Kurzkritik
Es ist die Suche nach Geborgenheit, einem Gefühl von Heimat und Sicherheit, die die Protagonisten in Marco Puccionis Riparo antreibt. Wie individuell alle drei mit ihrem Wunsch umgehen, sieht man schließlich auch, wenn Lebenswelten aufeinanderprallen: Anis versteht zum Beispiel nicht, dass Anna und Mara ein lesbisches Paar sind, genauso wenig wie Annas Mutter – Besitzerin einer großen Schuhfabrik, in der Mara und später auch Anis arbeiten – die sexuelle Neigung ihrer Tochter verstehen will. Auch Maras Beziehung zu ihrem schwer kranken Vater ist von großen Schwierigkeiten umgeben.
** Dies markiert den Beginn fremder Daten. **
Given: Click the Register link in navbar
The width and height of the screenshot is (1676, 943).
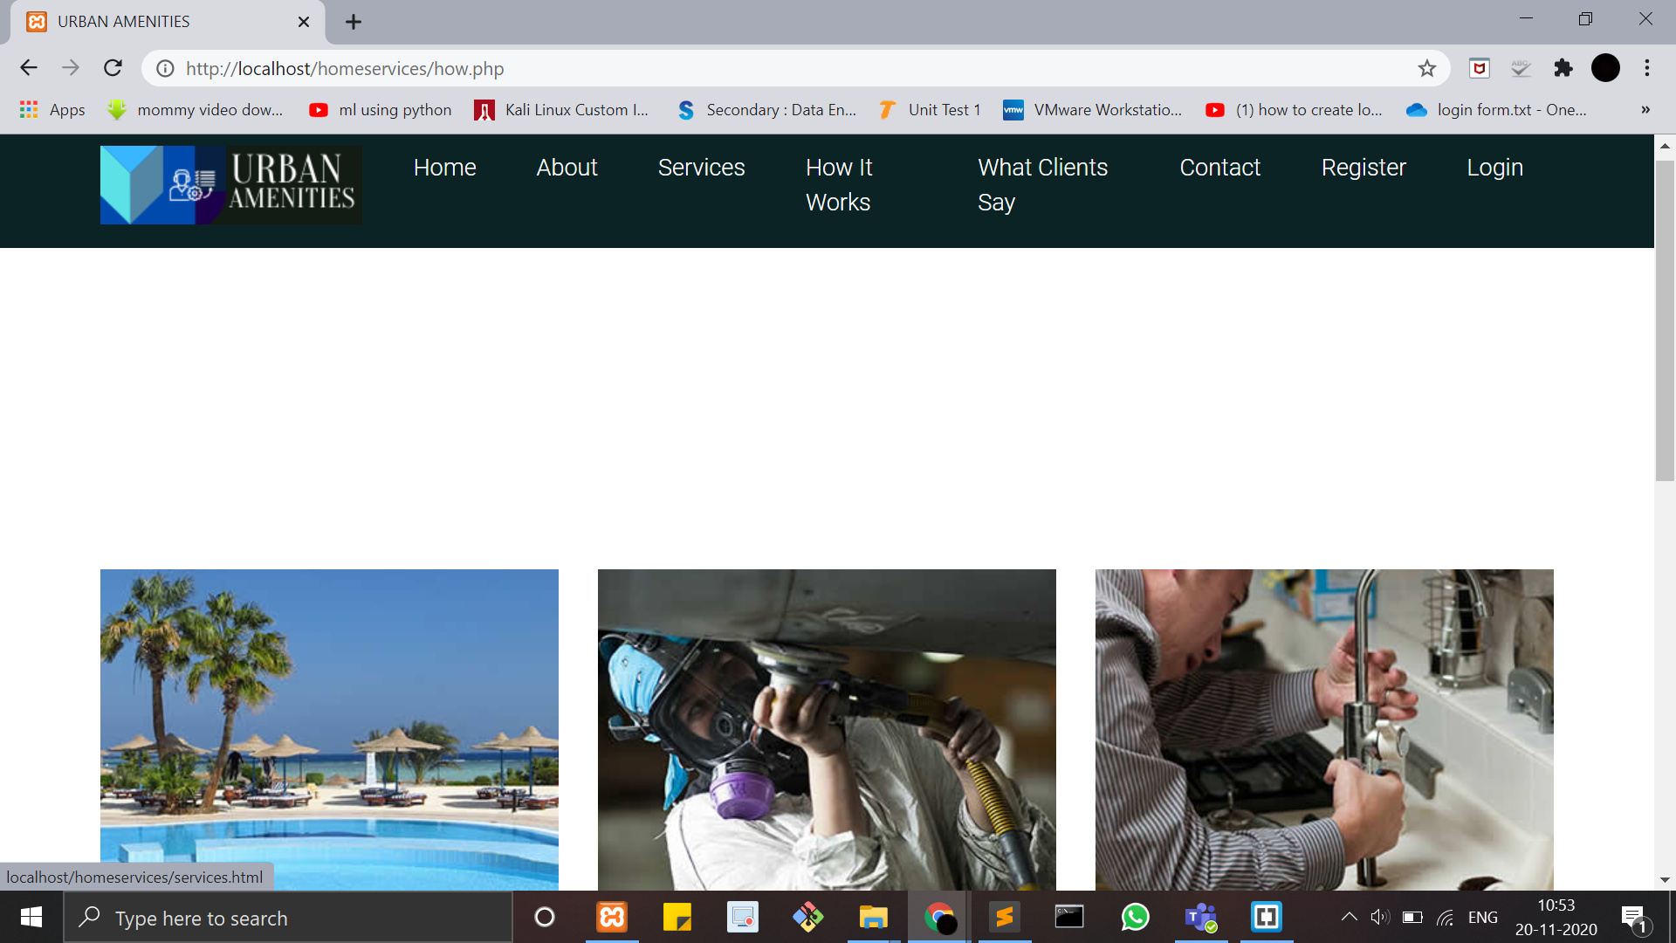Looking at the screenshot, I should (x=1363, y=168).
Riparo ist aber auch ein gefährliches Spiel mit Gefühlen und menschlichen Schwächen, die Grundfesten erschüttern und am Schluss nichts lassen, wie es war. Bis dahin erfreut man sich an einem zwar sehr gut gespielten, aber inszenatorisch wenig originellem oder gar spannendem Drama, das besonders die Einwanderungsproblematik thematisiert, aber nur selten zu berühren vermag.